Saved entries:
--- --- ---

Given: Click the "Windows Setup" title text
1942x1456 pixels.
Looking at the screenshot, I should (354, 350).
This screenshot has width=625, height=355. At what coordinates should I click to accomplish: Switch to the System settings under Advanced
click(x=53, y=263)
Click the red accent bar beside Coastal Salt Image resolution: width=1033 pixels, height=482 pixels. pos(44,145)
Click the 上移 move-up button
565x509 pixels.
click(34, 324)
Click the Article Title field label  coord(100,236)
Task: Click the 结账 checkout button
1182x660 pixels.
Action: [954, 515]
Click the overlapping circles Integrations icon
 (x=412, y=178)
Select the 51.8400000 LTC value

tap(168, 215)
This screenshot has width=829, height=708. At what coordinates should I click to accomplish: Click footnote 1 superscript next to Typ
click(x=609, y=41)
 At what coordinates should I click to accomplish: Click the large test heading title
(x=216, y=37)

--- --- ---

◆ What you are asked to do ◆
Exactly as written, give the records again.

◆ The completed task ◆
Given: Click the "Windows Setup" title text
1942x1456 pixels.
Looking at the screenshot, I should (354, 350).
This screenshot has width=625, height=355. At what coordinates should I click to accomplish: Switch to the System settings under Advanced
click(x=53, y=263)
Click the red accent bar beside Coastal Salt Image resolution: width=1033 pixels, height=482 pixels. pos(44,145)
Click the 上移 move-up button
565x509 pixels.
click(34, 324)
Click the Article Title field label  coord(100,236)
Task: Click the 结账 checkout button
1182x660 pixels.
Action: [954, 515]
Click the overlapping circles Integrations icon
 (x=412, y=178)
Select the 51.8400000 LTC value

tap(168, 215)
This screenshot has width=829, height=708. At what coordinates should I click to accomplish: Click footnote 1 superscript next to Typ
click(x=609, y=41)
 At what coordinates should I click to accomplish: Click the large test heading title
(x=216, y=37)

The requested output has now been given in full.